◆ **Supplied data**
┌──

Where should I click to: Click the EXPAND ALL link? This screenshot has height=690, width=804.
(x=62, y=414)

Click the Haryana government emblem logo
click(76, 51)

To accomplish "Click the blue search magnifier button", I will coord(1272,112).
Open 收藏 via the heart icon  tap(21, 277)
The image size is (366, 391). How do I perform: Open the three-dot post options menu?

└──

◆ **Try it**
Within the entries, count the lines containing the string "Open" and state nothing but the result.

◆ **Answer section**
2